How to Brief a Video Producer and Get Great Results

Working With a Producer

The difference between a video you love and a video you settle for almost always comes down to one thing: the brief. Here’s how to write one that gets you exactly what you pictured.

Why Most Video Projects Go Sideways

Most disappointing videos aren’t the result of a bad producer — they’re the result of a vague brief. When a client says “make it feel professional” or “something like what our competitor has,” the producer is left guessing. Guesswork leads to revisions. Revisions lead to delays. And delays lead to a video that feels like a compromise instead of a win.

The good news: a great brief takes 20 minutes to write and can save you days of back-and-forth. Here’s what to include.

1. Start With the Goal, Not the Format

Before you say “I need a 60-second video,” say what you actually need the video to do. Is it meant to convert visitors into leads? Welcome people at the start of a church service? Explain a product feature support tickets keep asking about? The goal determines the format — not the other way around. A producer who understands the goal can recommend the right length, tone, and structure instead of just executing instructions blindly.

2. Describe the Audience in One Sentence

“Everyone” is not an audience. Try to nail it down: busy small business owners comparing vendors, first-time visitors to a Sunday service, or existing customers deciding whether to renew. The tone, pacing, and even music choice should shift based on who’s actually watching.

3. Bring References, Not Just Adjectives

Words like “modern,” “warm,” or “energetic” mean different things to different people. Instead, link to two or three videos you like and say specifically what you like about each one — the pacing, the color grade, the music, the way text appears on screen. References remove ambiguity faster than any amount of describing.

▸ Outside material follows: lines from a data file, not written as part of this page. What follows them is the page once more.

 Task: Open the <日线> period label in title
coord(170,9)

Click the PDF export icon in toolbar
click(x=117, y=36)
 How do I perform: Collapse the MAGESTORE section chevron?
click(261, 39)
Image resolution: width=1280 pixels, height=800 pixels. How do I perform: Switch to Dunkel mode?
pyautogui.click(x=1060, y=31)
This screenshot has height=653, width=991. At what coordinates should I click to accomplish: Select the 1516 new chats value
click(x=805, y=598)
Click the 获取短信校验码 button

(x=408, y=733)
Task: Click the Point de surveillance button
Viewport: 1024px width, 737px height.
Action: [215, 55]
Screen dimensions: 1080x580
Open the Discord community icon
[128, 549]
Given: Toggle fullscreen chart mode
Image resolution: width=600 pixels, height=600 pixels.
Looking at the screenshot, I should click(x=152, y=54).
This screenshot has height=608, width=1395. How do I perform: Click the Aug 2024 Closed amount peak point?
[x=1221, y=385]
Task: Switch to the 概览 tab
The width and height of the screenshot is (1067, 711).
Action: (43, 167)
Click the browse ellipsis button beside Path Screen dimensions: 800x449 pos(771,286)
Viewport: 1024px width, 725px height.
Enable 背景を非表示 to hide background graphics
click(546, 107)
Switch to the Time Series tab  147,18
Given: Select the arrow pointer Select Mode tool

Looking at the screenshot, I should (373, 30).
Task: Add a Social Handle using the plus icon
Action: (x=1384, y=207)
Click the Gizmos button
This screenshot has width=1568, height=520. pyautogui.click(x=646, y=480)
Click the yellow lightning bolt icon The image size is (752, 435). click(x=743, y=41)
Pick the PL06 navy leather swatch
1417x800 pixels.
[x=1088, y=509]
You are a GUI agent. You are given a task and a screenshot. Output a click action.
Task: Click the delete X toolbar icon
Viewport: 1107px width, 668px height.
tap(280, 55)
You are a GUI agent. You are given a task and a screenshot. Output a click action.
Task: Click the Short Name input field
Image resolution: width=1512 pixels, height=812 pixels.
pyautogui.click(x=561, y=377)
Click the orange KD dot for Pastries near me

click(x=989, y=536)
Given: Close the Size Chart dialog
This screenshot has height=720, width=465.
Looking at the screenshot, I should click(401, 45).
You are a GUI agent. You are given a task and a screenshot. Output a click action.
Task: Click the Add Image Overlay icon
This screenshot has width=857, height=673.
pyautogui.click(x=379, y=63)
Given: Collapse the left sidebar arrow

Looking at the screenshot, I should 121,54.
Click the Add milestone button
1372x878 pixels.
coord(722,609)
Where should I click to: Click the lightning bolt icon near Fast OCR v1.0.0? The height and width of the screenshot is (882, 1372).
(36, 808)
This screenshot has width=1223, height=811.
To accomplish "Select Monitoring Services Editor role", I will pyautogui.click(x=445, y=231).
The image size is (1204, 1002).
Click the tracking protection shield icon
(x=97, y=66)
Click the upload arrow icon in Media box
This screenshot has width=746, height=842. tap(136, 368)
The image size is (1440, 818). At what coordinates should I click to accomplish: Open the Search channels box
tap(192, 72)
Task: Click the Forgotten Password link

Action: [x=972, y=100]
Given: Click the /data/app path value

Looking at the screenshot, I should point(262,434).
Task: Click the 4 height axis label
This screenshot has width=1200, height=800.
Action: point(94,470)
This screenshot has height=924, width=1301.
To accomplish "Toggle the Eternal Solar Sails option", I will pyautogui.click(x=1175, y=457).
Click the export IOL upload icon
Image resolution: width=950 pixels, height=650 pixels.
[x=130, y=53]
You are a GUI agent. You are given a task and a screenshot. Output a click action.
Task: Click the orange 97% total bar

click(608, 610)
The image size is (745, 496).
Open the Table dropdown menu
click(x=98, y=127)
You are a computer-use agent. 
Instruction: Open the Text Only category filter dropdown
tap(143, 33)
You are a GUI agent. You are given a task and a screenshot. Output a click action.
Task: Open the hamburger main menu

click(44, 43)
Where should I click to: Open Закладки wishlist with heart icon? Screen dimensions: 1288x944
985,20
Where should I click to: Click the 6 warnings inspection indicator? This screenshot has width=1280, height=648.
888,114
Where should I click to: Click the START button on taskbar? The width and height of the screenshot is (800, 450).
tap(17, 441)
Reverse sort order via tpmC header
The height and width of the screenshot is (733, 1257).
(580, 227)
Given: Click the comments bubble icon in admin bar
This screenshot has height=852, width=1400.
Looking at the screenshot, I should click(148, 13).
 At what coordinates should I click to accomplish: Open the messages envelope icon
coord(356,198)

4. Give the Non-Negotiables Up Front

Brand colors, logo placement, required legal disclaimers, a specific call to action, a deadline tied to an event — list these clearly at the start. These are the details that, if missed, force a full revision rather than a quick tweak. The earlier a producer knows the hard constraints, the fewer surprises later.

5. Say Where It Will Live

A video for an Instagram Story needs different framing than one for a homepage hero or a big screen before a service. Tell your producer every place the video will be used — vertical, square, widescreen — so it’s built (or resized) correctly the first time instead of stretched or cropped after delivery.

6. Set the Number of Revision Rounds — Before You Start

Most professional video work includes a set number of revision rounds (commonly two or three). Agreeing on this up front — and giving all your feedback in one consolidated round rather than trickling in notes over a week — keeps the project moving and keeps expectations aligned on both sides. Once you’ve written your brief, see How to Write a Script for a 60-Second Brand Video for the next step if you’re handling the script yourself.

The Quick Brief Template

If you only have five minutes, answer these six questions and send them over:

  • What should this video accomplish?
  • Who is watching it?
  • What 2-3 videos capture the vibe you want?
  • What are the must-haves (brand, copy, CTA, deadline)?
  • Where will it be shown?
  • How many revision rounds do we have?

The Bottom Line

A great brief isn’t about controlling every creative decision — it’s about giving your producer enough clarity to make good decisions on your behalf. The clearer the brief, the faster the turnaround, and the better the final video looks.